Document:
....

So you want to delve into nonlinear systems? Understand what is actually going on in the world?

Here is a test to prepare the mind for such a challenge. Whoever passes through without any qualms has a good chance of not being distraught by life's complexity.


Test number 1

Stand in front of a solid wall. Now try to go through it. If you don't succeed, repeat words like, "I am going through" (perhaps repeat several times), employ whatever comes to your mind (imposing gestures, an authoritative voice, reading from a very highly regarded book of spells). The longer you attempt to use some prescribed means before you give up, the worse your marks.


Test number 2

Put ten one dollar coins (or any equivalent) into your pocket. Take out five of them. Does it work? Good. Now put them back again and try taking out twelve. Can you do it? Try this: you really really want those twelve dollars, see if it works now. Less marks the more time you spend doing this.


Test number 3

Take a bar of soap, place it under the tap and allow a small stream of water to hit its surface. Observe the hollow that is being created by the water dissolving the soap. Pretend you hate such hollows. Has the water become less effective? Scream at the water (how evil it is, and such) and again observe the dissolving effect - has it become less? Or more so?? Try to imbue a warm inner glow upon that hollow - does it appear faster, is it deeper? Lesson learnt...


Test number 4

Perhaps the hardest. Hit your finger with a hammer, just enough to cause some pain. Now write a few short sentences about that event, mentioning the hammer and the pain. Afterwards read through the text with all the emotional attachment you can muster (after all, it had been your finger), and compare the experience with the real thing. Lesson learnt...


Test number 5

Place a bucket of water under the tap and begin filling it, but not too quickly - the idea being to close the tap before the bucket runs over. Then stand in front of a mirror and attempt to part your hair in a perfectly straight line. Keep doing it because there are always one or two hairs still out of place. In the meantime the bucket of water is filling up and it's high time the tap is turned off but instead, keep being obsessed with your hair (because it is so important) and focus on it more and more. The more you become obsessed the less likely the water will be turned off in time; or is it the other way around? Lesson learnt:...


Test number 6

Take some object, identify its features, then give it a name. Now change the name to something entirely negative - has the object changed? Try again with something positive, then something entirely disgusting, or truly awe-inspiring... and so on. Has the object changed, do you think it has?


Test number 7

This time two persons are required. Take something you definitely know, for example a big tree on a certain spot. Now have that other person tell you (preferably with an earnest and straight face) that there is no tree. Let that person repeat the denial many times and observe yourself - are you simply annoyed, or getting hot under the collar, or flying into a rage? Perhaps you start questioning whether there really is a tree?


End of tests. Should you have made it without any problems, good! But know that the majority of people on the planet would have failed. If this weren't so, there would be no poverty, no war, and no religion.

....

(Records pointing to text and elements)
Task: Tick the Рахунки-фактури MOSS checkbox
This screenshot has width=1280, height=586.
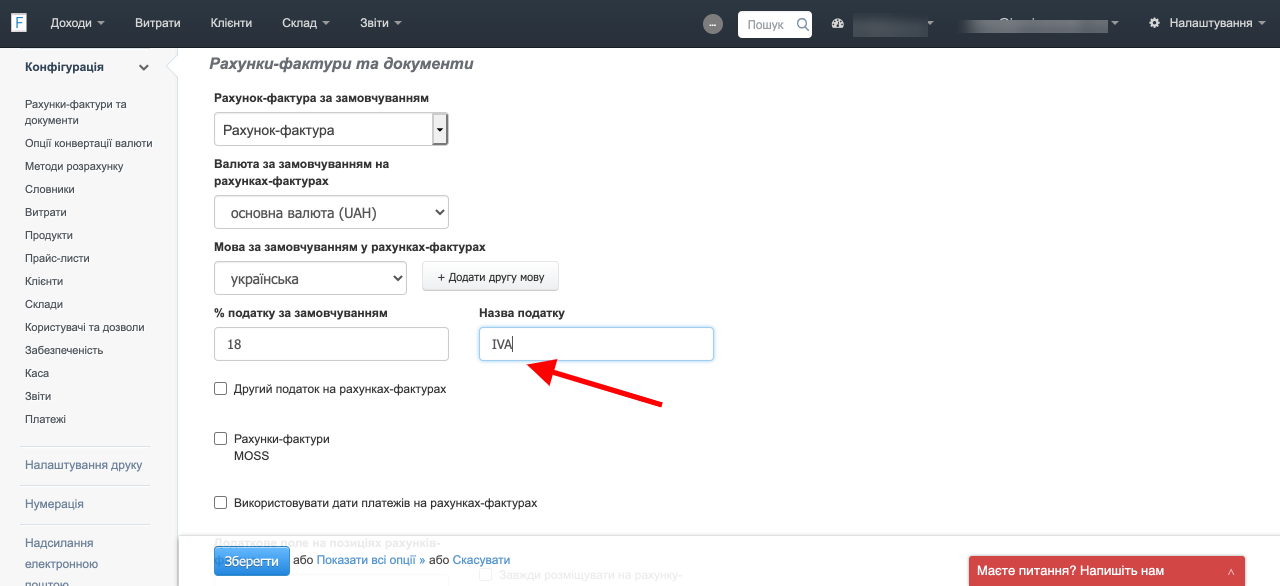Action: [221, 439]
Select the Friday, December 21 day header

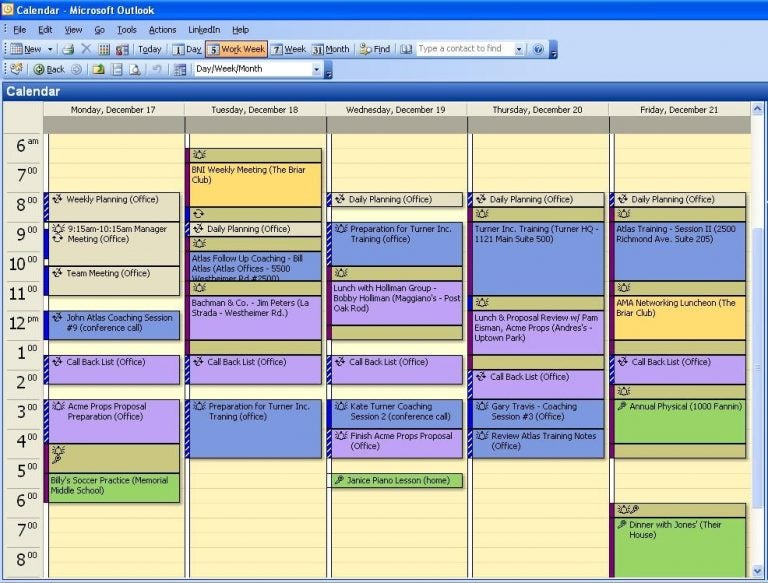click(x=681, y=110)
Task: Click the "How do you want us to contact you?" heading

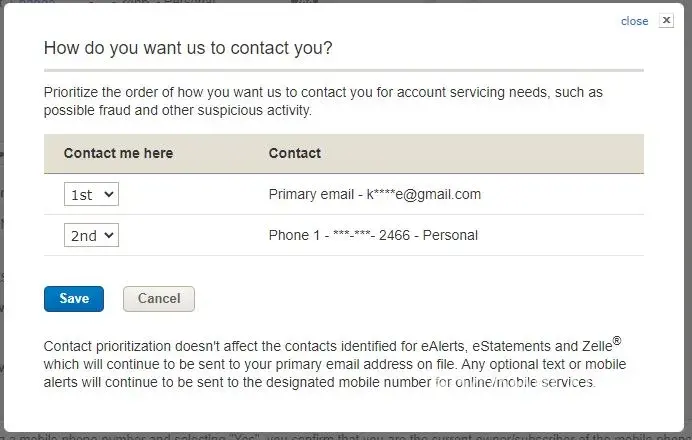Action: (x=188, y=48)
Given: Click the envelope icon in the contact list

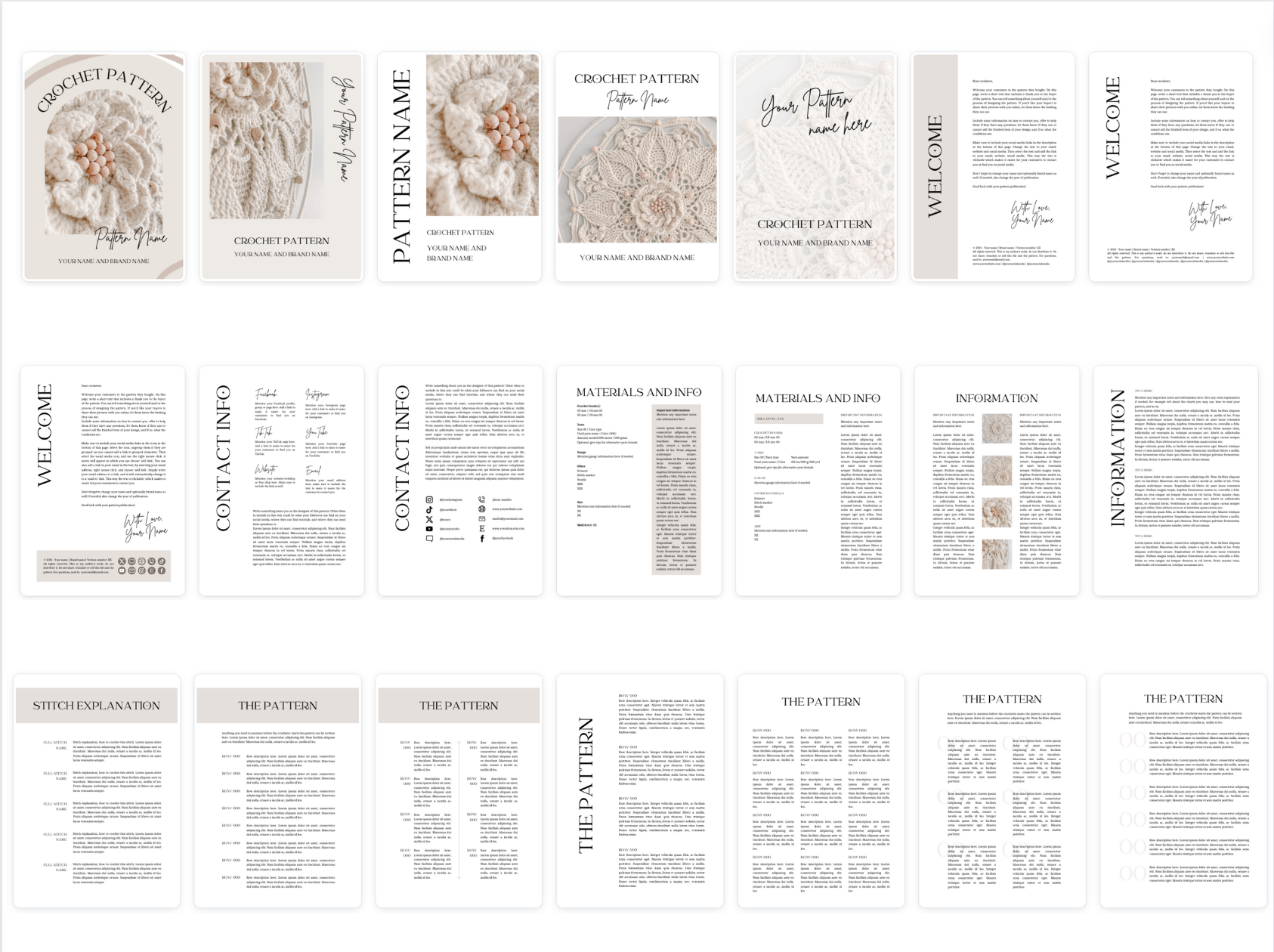Looking at the screenshot, I should point(482,519).
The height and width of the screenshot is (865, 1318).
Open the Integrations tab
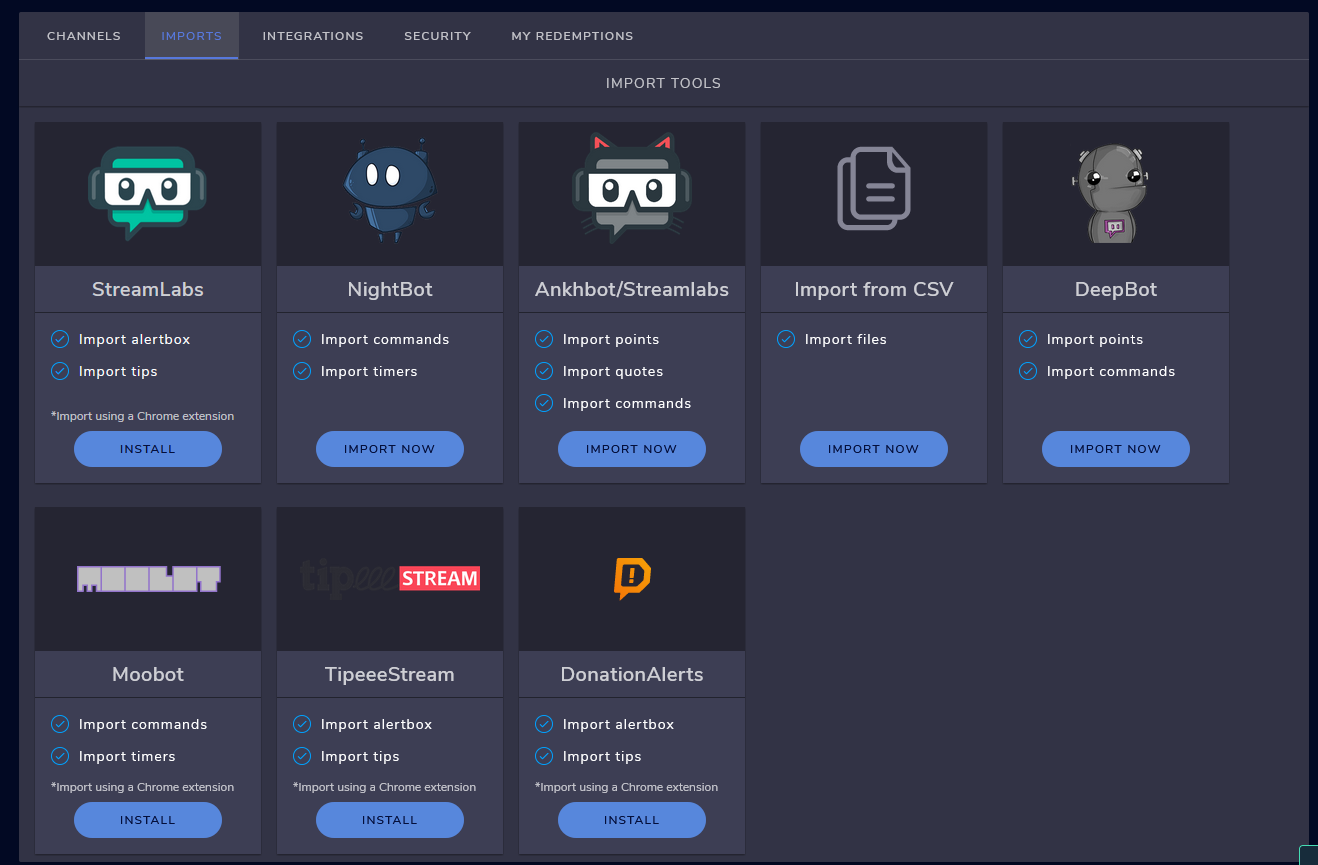coord(313,36)
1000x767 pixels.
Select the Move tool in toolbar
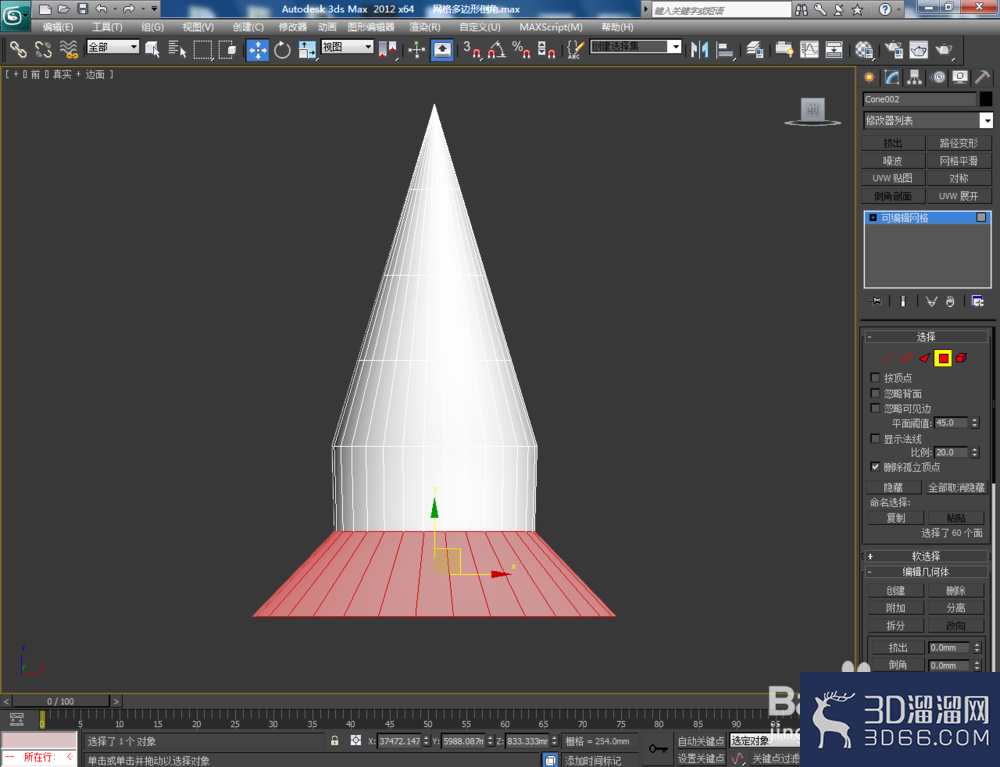point(258,50)
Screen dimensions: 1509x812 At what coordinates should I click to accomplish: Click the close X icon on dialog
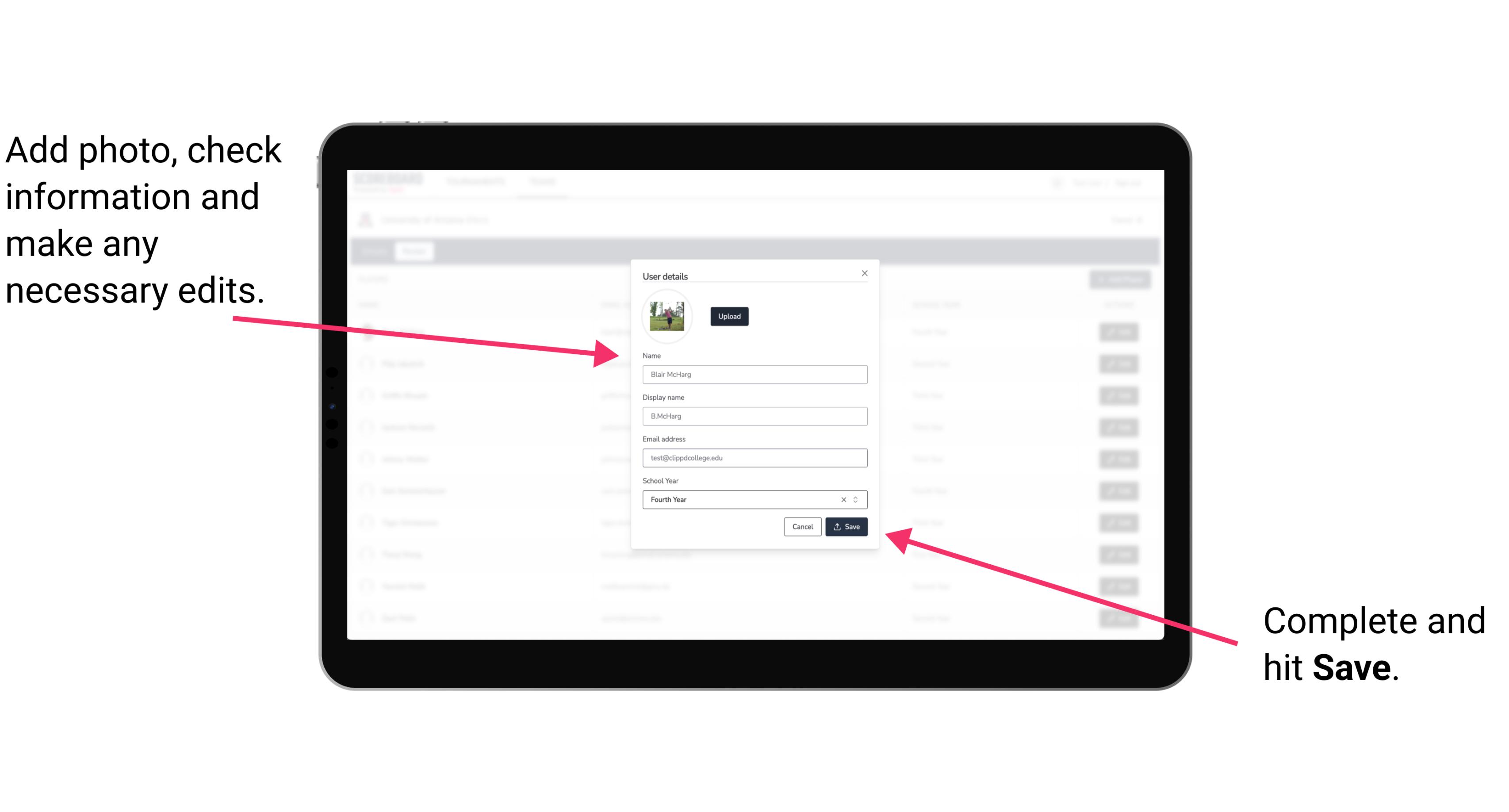point(864,273)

....

What the task requires: Duplicate everything in the nonlinear systems piece from "Test number 3" down to "thing. Lesson learnt...". The lines above are not needed for any of the work here.

Right answer:
Test number 3

Take a bar of soap, place it under the tap and allow a small stream of water to hit its surface. Observe the hollow that is being created by the water dissolving the soap. Pretend you hate such hollows. Has the water become less effective? Scream at the water (how evil it is, and such) and again observe the dissolving effect - has it become less? Or more so?? Try to imbue a warm inner glow upon that hollow - does it appear faster, is it deeper? Lesson learnt...


Test number 4

Perhaps the hardest. Hit your finger with a hammer, just enough to cause some pain. Now write a few short sentences about that event, mentioning the hammer and the pain. Afterwards read through the text with all the emotional attachment you can muster (after all, it had been your finger), and compare the experience with the real thing. Lesson learnt...